D'un grand coup de [lissa, il sépare la pastèque en deux
hémisphères qui retombent à droite et à gauche,
montrant leur chair éventrée, saignante, juteuse, étoilée
de graines noires.
- Tiens voilà trois sous, Ahmed.
- Quatre ! Sans ça j'aura pas coupi, Madame.
- Tu veux trois ou tu veux pas ?
- Allez, donne trois... Pas çouilà, Madame, c'est un sou
Ravachol.
- Ils sont bons.
- Y sont plous bons, Madame.
- Tiens un autre. Qué des embrouilles que tu fais !... Ah, oui
mais alors rends-moi le sou italien... ou sinon je te prends l'autre moitié
de pastèque.
- Pardon, Madame, ji pas fi exprès.
ENVOYÉS DE DIEU
Elle part. Le Maure sourit : il a payé
la pastèque entière deux sous. Négociant trop heureux,
il devra partager ses gains avec les déshérités de
la terre.
- la, baba, bismmallah el Rahmani ou l'rahimi...

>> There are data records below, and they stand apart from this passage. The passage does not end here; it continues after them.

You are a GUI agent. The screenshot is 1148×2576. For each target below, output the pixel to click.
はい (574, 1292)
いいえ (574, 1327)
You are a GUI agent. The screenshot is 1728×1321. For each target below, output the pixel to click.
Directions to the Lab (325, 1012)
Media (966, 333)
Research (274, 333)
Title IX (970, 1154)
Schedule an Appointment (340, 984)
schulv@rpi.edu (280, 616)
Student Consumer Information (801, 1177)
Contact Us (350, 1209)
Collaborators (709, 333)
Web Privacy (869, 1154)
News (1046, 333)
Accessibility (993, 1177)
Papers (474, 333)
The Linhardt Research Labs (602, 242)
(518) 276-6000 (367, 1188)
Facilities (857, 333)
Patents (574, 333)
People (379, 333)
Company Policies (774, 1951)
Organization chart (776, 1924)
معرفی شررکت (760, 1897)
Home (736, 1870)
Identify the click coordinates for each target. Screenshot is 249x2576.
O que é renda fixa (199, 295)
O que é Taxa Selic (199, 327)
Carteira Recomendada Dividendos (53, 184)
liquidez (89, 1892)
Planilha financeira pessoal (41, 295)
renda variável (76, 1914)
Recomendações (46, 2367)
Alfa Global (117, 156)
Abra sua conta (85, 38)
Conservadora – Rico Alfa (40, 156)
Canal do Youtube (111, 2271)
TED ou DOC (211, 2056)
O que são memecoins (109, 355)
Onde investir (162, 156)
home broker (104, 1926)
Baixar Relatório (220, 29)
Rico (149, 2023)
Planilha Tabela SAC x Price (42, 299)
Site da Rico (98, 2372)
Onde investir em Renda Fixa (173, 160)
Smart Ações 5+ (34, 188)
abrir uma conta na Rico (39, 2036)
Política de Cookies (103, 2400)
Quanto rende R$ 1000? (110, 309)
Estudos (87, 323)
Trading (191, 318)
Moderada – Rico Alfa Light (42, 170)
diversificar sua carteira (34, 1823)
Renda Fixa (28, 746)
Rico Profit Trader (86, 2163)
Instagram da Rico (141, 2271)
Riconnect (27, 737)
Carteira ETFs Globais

Le fruitier ne laisse pas l'aveugle mendiant achever une supplication
qui durerait cinq minutes. Le vieillard s'en va, tâtant le sol du
bout de son bâton, promenant dans le labyrinthe de la haute ville
des haillons qu'un peintre achèterait et une tête de pratriarche
sans regard, qui force l'attention du passant.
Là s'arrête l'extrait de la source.